Add support to indvars for optimizing sadd.with.overflow.

Split sadd.with.overflow into add + sadd.with.overflow to allow analysis and optimization. This should ideally be done after InstCombine, which can perform code motion (eventually indvars should run after all canonical instcombines). We want ISEL to recombine the add and the check, at least on x86. This is currently under an option for reducing live induction variables: -liv-reduce. The next step is reducing liveness of IVs that are live out of the overflow check paths. Once the related optimizations are fully developed, reviewed and tested, I do expect this to become default. llvm-svn: 197926
2013-12-23 23:31:49 +00:00 · 2013-12-23 23:31:49 +00:00 · 0ba77a0740
parent b275d7f8f3
commit 0ba77a0740
4 changed files with 165 additions and 4 deletions
--- a/llvm/include/llvm/Transforms/Utils/SimplifyIndVar.h
+++ b/llvm/include/llvm/Transforms/Utils/SimplifyIndVar.h
@ -22,6 +22,7 @@
 namespace llvm {

 class CastInst;
+class DominatorTree;
 class IVUsers;
 class Loop;
 class LPPassManager;
@ -31,9 +32,25 @@ class ScalarEvolution;
 /// Interface for visiting interesting IV users that are recognized but not
 /// simplified by this utility.
 class IVVisitor {
+protected:
+  const DominatorTree *DT;
+  bool ShouldSplitOverflowIntrinsics;
+
  virtual void anchor();
 public:
+  IVVisitor(): DT(NULL), ShouldSplitOverflowIntrinsics(false) {}
  virtual ~IVVisitor() {}
+
+  const DominatorTree *getDomTree() const { return DT; }
+
+  bool shouldSplitOverflowInstrinsics() const {
+    return ShouldSplitOverflowIntrinsics;
+  }
+  void setSplitOverflowIntrinsics() {
+    ShouldSplitOverflowIntrinsics = true;
+    assert(DT && "Splitting overflow intrinsics requires a DomTree.");
+  }
+
  virtual void visitCast(CastInst *Cast) = 0;
 };

--- a/llvm/lib/Transforms/Scalar/IndVarSimplify.cpp
+++ b/llvm/lib/Transforms/Scalar/IndVarSimplify.cpp
@ -63,6 +63,9 @@ static cl::opt<bool> VerifyIndvars(
  "verify-indvars", cl::Hidden,
  cl::desc("Verify the ScalarEvolution result after running indvars"));

+static cl::opt<bool> ReduceLiveIVs("liv-reduce", cl::Hidden,
+  cl::desc("Reduce live induction variables."));
+
 namespace {
  class IndVarSimplify : public LoopPass {
    LoopInfo        *LI;
@ -643,8 +646,11 @@ namespace {
    WideIVInfo WI;

    WideIVVisitor(PHINode *NarrowIV, ScalarEvolution *SCEV,
-                  const DataLayout *TData) :
-      SE(SCEV), TD(TData) { WI.NarrowIV = NarrowIV; }
+                  const DataLayout *TData, const DominatorTree *DTree):
+      SE(SCEV), TD(TData) {
+      DT = DTree;
+      WI.NarrowIV = NarrowIV;
+    }

    // Implement the interface used by simplifyUsersOfIV.

* _Given material_

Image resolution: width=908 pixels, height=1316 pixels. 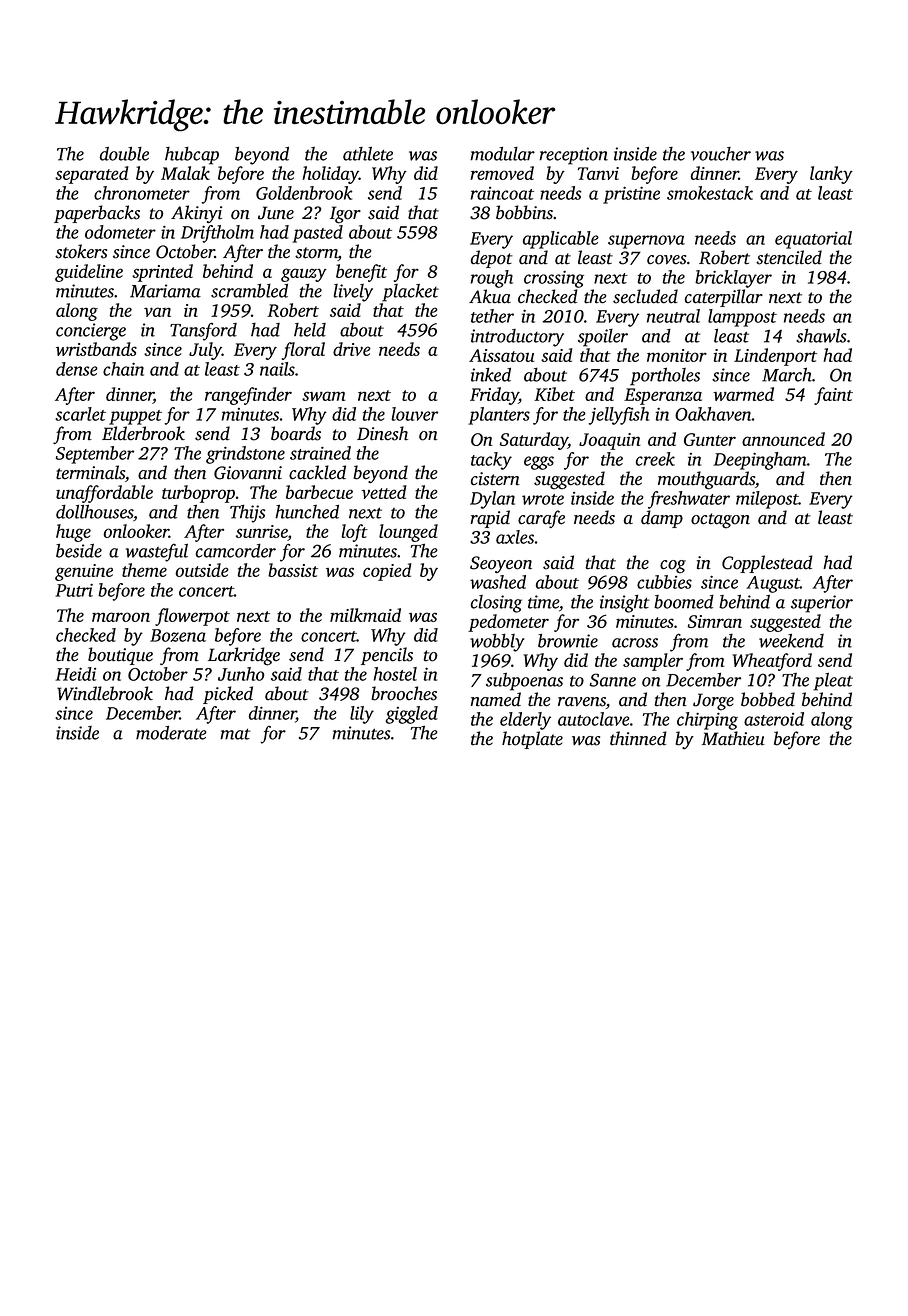 What do you see at coordinates (362, 715) in the screenshot?
I see `lily` at bounding box center [362, 715].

* _Tasks_
1. Transcribe the part of the commit page that begins with the words "WideIVVisitor(PHINode *NarrowIV, ScalarEvolution" and ends after the words "used by simplifyUsersOfIV.".
2. On the commit page, which command-line option currently controls the reduction of live induction variables?

* _Answers provided_
1.
WideIVVisitor(PHINode *NarrowIV, ScalarEvolution *SCEV,
-                  const DataLayout *TData) :
-      SE(SCEV), TD(TData) { WI.NarrowIV = NarrowIV; }
+                  const DataLayout *TData, const DominatorTree *DTree):
+      SE(SCEV), TD(TData) {
+      DT = DTree;
+      WI.NarrowIV = NarrowIV;
+    }

    // Implement the interface used by simplifyUsersOfIV.

2. -liv-reduce